As Rio Tinto and Meridian Energy haggle over the price of power for the Tiwai Pt aluminium smelter, optimism about the metal's future has faded in line with modest expectations for world growth, Deutsche Bank says in its quarterly commodities report.
The bank said the "considerable" optimism with which the market began the year faded fast by the end of the first quarter.
"Continued weakness in Europe has been exacerbated by disappointing demand from China and other emerging/developing markets," it said. "Only the United States seems to be performing well in terms of growth and this is far from sufficient to meaningfully improve aluminium balances."
Complicating matters is the fact that millions of tonnes of aluminium lie in warehouses thanks to growth in so-called aluminium financing deals.
The aluminium market is in contango, which is when the price of a forward or futures contract trades above the current spot price. Financing deals involve speculators warehousing the metal and entering into forward selling contracts.
With very low interest rates, market players can sell forward aluminium at a higher price than the costs involved in keeping it in a warehouse.

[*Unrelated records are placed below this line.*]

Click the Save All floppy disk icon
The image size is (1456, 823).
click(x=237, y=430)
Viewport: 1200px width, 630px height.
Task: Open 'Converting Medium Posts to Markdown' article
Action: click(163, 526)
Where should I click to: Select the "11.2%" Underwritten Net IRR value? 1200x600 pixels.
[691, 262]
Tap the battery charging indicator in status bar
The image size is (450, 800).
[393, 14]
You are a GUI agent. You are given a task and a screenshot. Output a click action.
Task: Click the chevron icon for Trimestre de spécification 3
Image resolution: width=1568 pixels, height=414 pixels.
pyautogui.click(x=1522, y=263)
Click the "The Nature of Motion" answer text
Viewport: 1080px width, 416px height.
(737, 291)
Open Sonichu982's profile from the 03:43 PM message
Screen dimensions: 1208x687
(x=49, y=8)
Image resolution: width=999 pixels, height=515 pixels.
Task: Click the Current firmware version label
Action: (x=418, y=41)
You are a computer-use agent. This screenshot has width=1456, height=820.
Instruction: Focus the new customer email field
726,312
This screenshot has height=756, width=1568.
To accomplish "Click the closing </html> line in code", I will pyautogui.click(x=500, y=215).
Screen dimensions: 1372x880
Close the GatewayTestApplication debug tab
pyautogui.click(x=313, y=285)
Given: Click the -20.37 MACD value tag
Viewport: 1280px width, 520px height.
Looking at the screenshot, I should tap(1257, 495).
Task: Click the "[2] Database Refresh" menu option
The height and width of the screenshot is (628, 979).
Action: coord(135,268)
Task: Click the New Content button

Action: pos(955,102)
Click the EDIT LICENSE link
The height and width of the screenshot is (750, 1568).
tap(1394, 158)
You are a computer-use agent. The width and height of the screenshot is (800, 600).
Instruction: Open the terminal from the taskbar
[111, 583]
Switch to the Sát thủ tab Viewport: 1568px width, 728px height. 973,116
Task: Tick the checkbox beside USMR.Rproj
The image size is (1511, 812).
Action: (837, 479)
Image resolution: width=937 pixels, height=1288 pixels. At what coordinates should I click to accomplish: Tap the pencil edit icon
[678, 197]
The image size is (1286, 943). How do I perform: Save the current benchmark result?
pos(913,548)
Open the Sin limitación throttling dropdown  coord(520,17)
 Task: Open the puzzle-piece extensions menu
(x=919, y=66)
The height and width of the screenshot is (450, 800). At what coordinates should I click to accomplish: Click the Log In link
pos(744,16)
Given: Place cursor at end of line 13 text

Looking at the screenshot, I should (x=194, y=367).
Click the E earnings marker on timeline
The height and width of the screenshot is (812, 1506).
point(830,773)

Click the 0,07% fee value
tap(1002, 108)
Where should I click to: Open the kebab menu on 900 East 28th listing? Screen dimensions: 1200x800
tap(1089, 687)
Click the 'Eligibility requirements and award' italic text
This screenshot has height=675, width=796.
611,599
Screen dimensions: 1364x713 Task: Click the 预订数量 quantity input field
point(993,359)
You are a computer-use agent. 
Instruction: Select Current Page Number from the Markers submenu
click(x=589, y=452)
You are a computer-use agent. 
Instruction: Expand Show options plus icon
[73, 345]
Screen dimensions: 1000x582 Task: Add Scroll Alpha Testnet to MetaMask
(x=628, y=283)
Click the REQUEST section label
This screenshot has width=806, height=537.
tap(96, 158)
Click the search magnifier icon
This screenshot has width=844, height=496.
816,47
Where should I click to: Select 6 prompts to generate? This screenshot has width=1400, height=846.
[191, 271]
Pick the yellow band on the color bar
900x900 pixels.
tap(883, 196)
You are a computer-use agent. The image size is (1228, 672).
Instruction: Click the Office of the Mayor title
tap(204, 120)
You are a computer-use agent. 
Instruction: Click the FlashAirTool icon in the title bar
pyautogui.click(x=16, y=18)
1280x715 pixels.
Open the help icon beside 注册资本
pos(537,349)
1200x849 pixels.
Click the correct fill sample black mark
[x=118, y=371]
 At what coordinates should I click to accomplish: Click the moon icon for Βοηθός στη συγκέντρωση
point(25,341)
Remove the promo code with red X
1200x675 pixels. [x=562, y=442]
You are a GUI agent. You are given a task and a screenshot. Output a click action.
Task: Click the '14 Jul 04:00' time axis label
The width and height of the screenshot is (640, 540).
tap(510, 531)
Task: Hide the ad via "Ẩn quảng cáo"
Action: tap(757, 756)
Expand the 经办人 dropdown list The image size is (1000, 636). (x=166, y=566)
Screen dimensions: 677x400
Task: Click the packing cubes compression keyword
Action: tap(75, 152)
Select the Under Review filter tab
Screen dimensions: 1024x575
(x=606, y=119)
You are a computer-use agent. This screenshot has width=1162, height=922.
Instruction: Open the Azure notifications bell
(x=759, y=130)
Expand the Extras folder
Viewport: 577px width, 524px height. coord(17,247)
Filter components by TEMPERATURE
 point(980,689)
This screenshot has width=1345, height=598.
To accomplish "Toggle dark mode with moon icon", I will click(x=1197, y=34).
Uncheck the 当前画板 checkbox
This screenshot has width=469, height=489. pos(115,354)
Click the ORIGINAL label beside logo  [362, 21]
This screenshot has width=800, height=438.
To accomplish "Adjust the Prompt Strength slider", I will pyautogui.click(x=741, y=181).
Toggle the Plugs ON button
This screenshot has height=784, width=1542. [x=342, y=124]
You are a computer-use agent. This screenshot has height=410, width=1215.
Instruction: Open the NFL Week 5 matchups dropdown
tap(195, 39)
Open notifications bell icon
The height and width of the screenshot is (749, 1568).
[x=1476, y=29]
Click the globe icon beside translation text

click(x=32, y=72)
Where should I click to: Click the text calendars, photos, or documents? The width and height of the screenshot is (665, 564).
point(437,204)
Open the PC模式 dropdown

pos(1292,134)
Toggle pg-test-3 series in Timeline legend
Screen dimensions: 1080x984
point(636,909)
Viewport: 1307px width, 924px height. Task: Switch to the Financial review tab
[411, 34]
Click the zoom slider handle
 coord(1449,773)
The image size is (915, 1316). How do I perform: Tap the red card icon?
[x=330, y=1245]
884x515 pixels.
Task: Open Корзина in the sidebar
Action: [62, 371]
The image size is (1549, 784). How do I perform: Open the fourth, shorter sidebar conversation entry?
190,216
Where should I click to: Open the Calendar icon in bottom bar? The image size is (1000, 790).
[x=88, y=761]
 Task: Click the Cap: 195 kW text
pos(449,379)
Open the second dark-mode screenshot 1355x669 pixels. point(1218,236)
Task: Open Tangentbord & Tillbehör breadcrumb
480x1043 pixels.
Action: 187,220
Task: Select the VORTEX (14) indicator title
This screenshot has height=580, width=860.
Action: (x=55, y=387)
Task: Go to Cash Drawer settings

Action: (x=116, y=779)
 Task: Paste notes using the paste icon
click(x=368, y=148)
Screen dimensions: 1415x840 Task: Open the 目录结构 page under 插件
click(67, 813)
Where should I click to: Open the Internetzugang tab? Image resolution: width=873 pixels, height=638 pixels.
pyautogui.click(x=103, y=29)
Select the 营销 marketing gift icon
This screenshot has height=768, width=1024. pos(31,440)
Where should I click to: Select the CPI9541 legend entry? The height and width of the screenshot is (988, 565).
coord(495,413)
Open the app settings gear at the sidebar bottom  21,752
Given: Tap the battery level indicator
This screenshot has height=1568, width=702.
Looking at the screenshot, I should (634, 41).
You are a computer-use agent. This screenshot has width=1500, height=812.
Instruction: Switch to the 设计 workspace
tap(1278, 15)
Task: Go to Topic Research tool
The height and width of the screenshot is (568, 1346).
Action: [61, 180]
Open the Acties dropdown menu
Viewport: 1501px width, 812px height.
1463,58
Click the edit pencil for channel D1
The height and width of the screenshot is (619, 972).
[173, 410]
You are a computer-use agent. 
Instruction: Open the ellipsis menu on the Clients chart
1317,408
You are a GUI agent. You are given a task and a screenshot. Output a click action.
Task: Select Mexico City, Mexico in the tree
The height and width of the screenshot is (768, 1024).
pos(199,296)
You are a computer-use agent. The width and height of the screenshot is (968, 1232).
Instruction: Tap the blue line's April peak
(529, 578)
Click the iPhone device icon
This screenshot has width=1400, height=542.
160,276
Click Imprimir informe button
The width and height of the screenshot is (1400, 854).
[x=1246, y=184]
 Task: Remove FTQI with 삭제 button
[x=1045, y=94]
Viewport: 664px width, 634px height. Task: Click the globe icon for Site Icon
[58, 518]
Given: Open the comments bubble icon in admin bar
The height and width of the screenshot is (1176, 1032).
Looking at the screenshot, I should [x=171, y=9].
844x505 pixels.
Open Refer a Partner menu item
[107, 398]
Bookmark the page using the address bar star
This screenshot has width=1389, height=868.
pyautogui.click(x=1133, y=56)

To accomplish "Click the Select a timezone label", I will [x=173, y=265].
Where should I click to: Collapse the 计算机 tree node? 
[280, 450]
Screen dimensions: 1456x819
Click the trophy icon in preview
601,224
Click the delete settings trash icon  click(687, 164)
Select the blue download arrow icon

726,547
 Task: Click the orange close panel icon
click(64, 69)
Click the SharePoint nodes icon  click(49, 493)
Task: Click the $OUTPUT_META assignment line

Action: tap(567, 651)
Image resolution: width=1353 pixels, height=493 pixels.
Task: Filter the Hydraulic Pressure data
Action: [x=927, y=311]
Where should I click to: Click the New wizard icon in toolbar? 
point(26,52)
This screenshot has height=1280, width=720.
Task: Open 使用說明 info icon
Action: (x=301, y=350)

While premiums for aluminium appear to be stabilising, the warehousing situation has not fundamentally changed, despite a general flattening of the aluminium forward curve.
"Certainly the warehousing phenomenon still has some way to go before it ends," Deutsche Bank said.
Aluminium last traded on the London Metals Exchange at US$1871, down 9.7 per cent from last year's closing level of US$2073 a tonne.
The bank estimates that Chinese producers are significantly cash negative at the current price, and several Western producers will be struggling as well. There had also been a lack of demand strength from the global marketplace.
Tiwai is 80 per cent owned by Pacific Aluminium, the subsidiary of Rio Tinto the Anglo-Australian mining giant has up for sale.